> [Exercise instructions] Your answer should be the exact lines of the data below from the one containing "Viewport: 1203px width, 779px height." through the one containing "Click the red X on Token设置失败 line"; please include nothing else.

> [Records supplied]
- Opening Delimiter -
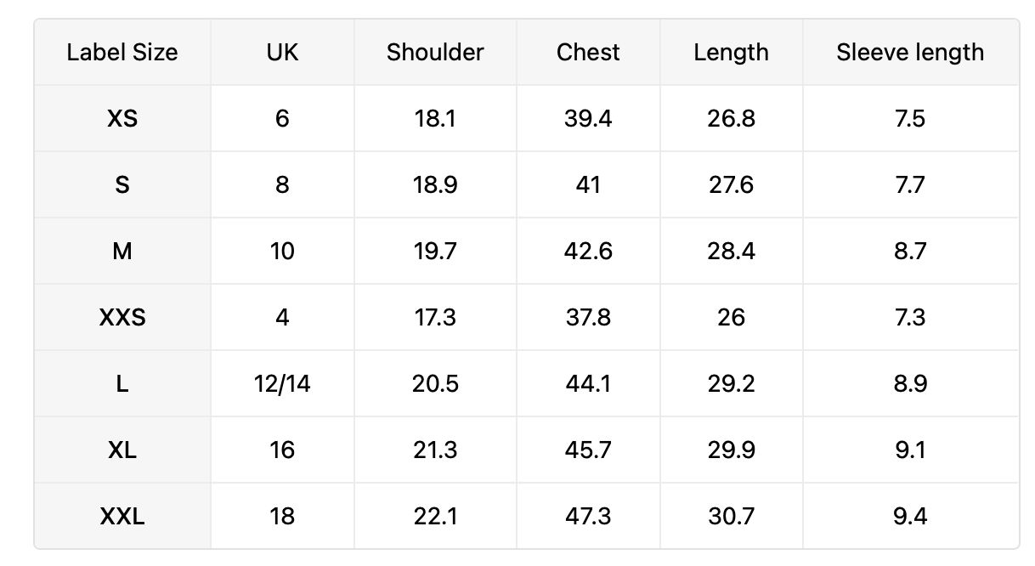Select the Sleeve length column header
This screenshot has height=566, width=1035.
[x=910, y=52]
- Closing Delimiter -
- Opening Delimiter -
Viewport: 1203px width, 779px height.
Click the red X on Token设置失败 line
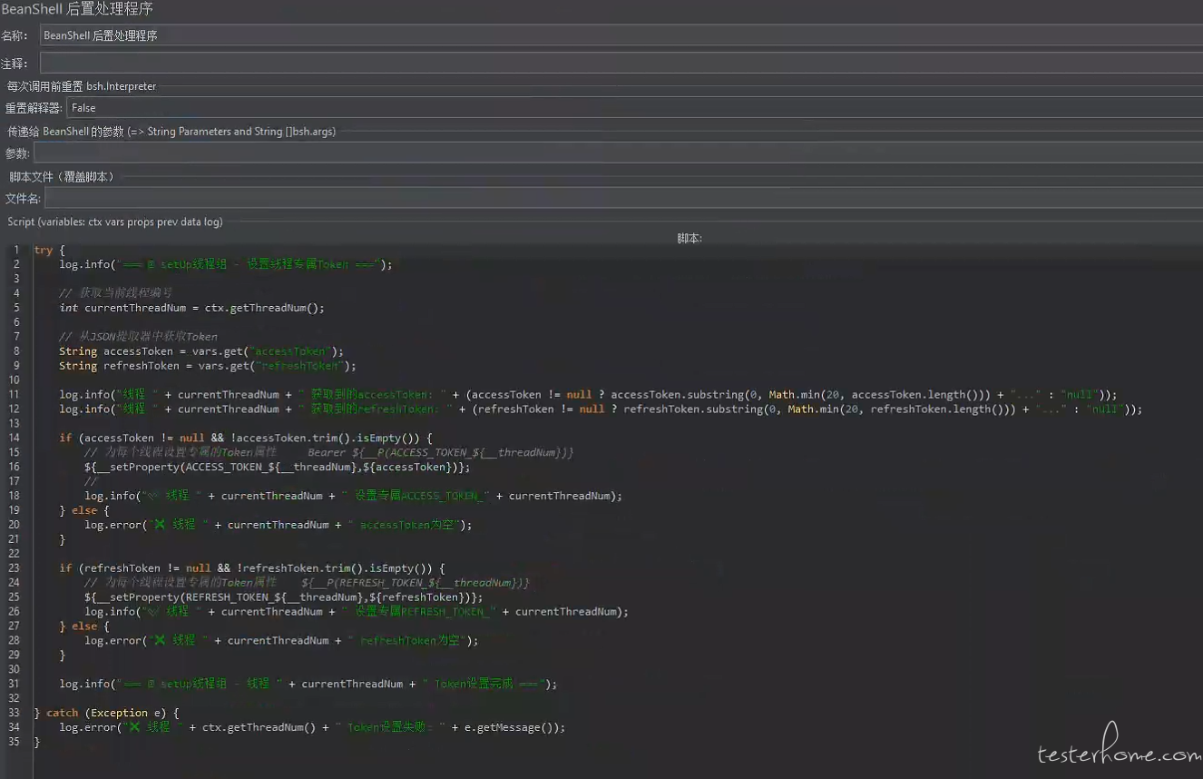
- Closing Delimiter -
> [Your response]
Viewport: 1203px width, 779px height.
Click the red X on Token设置失败 line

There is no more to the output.